Castiel and Dean had walked for hours. The snow had started to fall again. Despite the fact that it was day, it felt like night between the cloud cover and freezing wind. They were walking close now because it kept them warmer. The back of Dean's gloved hand kept brushing into the back of Castiel's. Every time it happened, Castiel felt like he was falling and had to catch his footing.

One time the uneasiness was too much, making his calves go numb between the pain and the cold and Dean's closeness. Castiel stumbled into Dean's side. Dean stopped him from falling by grabbing his hand. _Grabbing his hand._

Dean and Castiel's eyes met. The one thing Castiel knew in that moment was he would not be the one to drop Dean's hand. He couldn't even move, couldn't even think.

Dean's chest expanded and then collapsed heavily. "Still haven't got used to the human legs, I see." He swallowed. "Don't need you falling down and breaking my gun."

"I don't think I could break this gun by falling."

_Shut up, Castiel, _he thought to himself.

"Right," Dean said, distractedly and dropped Castiel's hand.

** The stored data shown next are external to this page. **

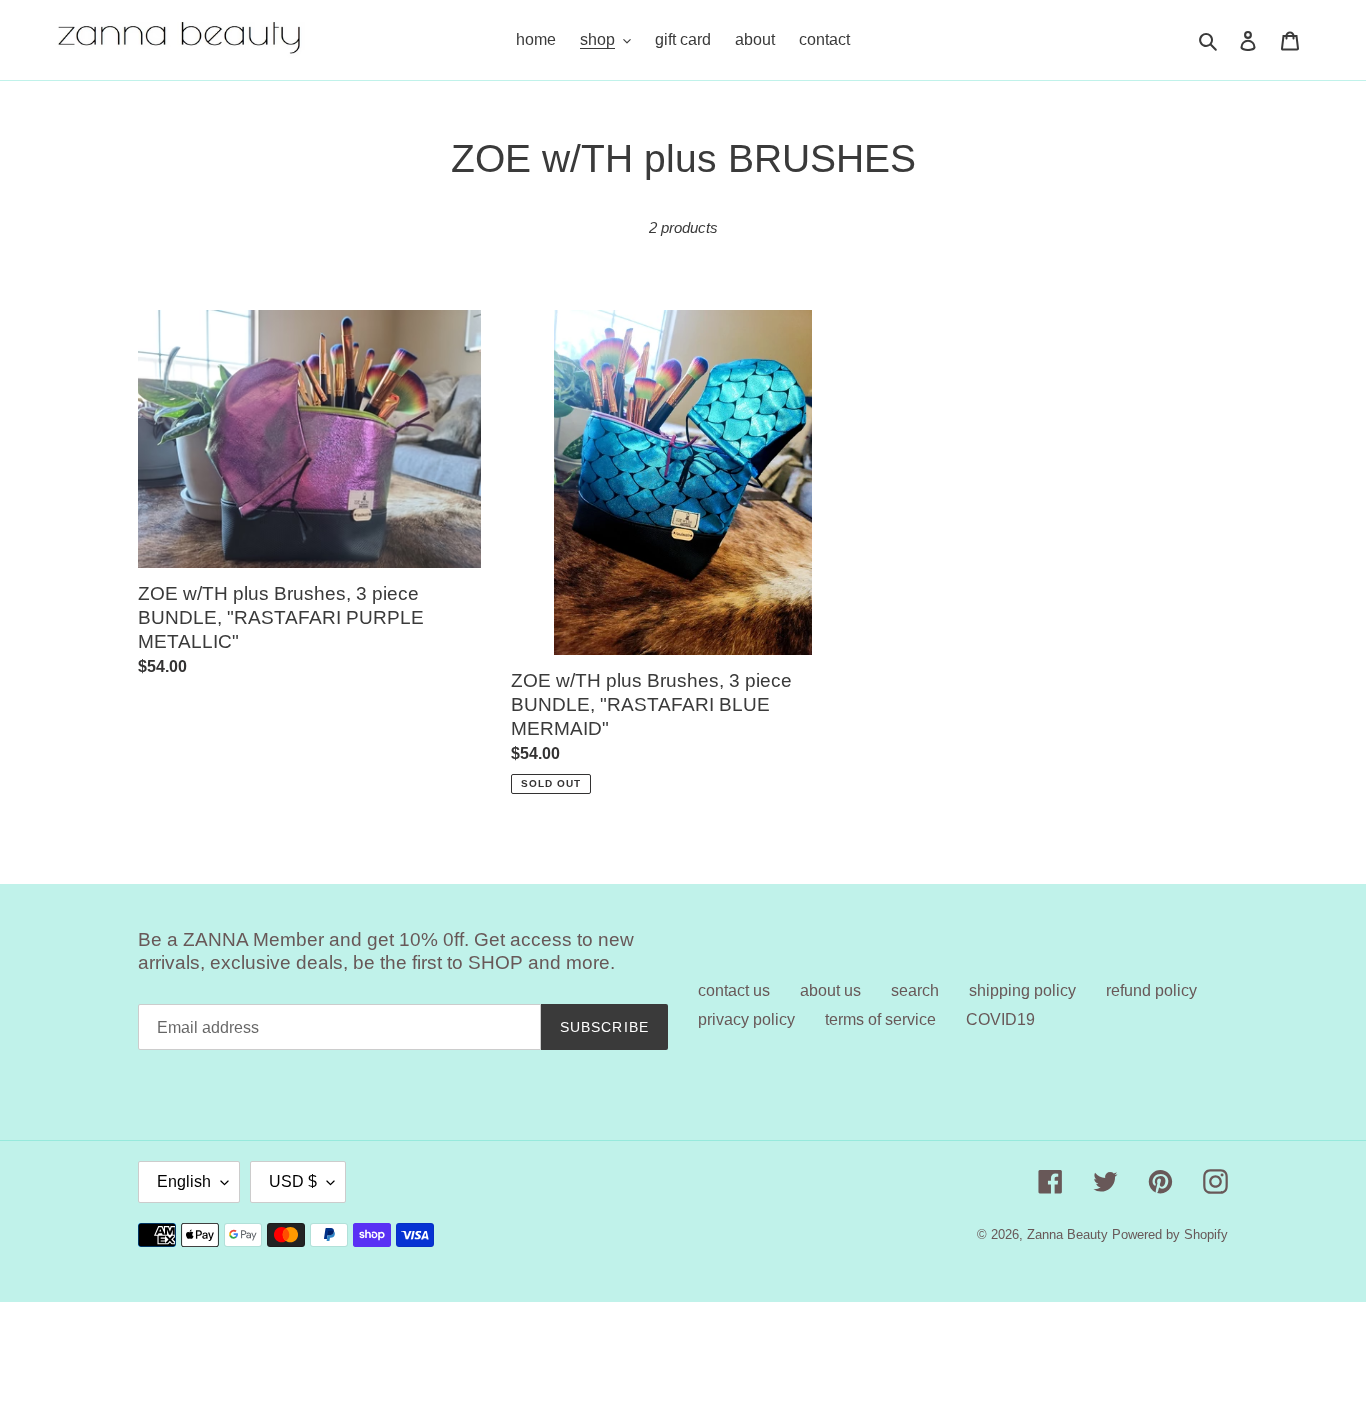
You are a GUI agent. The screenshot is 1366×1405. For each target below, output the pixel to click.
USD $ (293, 1181)
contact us (734, 990)
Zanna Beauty (1067, 1234)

"Let's get a move on." Dean hurried up ahead of Castiel, leaving him yards behind. Cas was hurting, and rushing to catch up when he heard a sound, like a large rubber band breaking in front of him.

Suddenly, Dean was tossed into the air, his body wrapped in in wire and rope. He'd set off some sort of trap, but who'd set a trap out here? Whoever it was, wasn't friendly. Trapping large game was illegal. So the trappers were criminals.

"Dean!" Castiel shouted and rushed forward.

"Dammit." Dean thrashed in the trap. Castiel's heart was pounding. How could he have let this happen? That said if he had holding Dean's hand they both would have ended up in the trap.

"I'll cut you down." Castiel dropped the bag he was carrying and frantically rummaged through it for a knife.

"Keep a knife on you, Angel," grumbled Dean.

Castiel was silent until he had the blade against the rough rope. "I'm not an angel anymore."

His eyes reached Dean's and his breath stiffened in his chest. Castiel had to ignore the feeling and keeping slicing into the rope.

"Cas, behind you," hissed Dean.

Castiel turned and behind him stood five black eyed demons.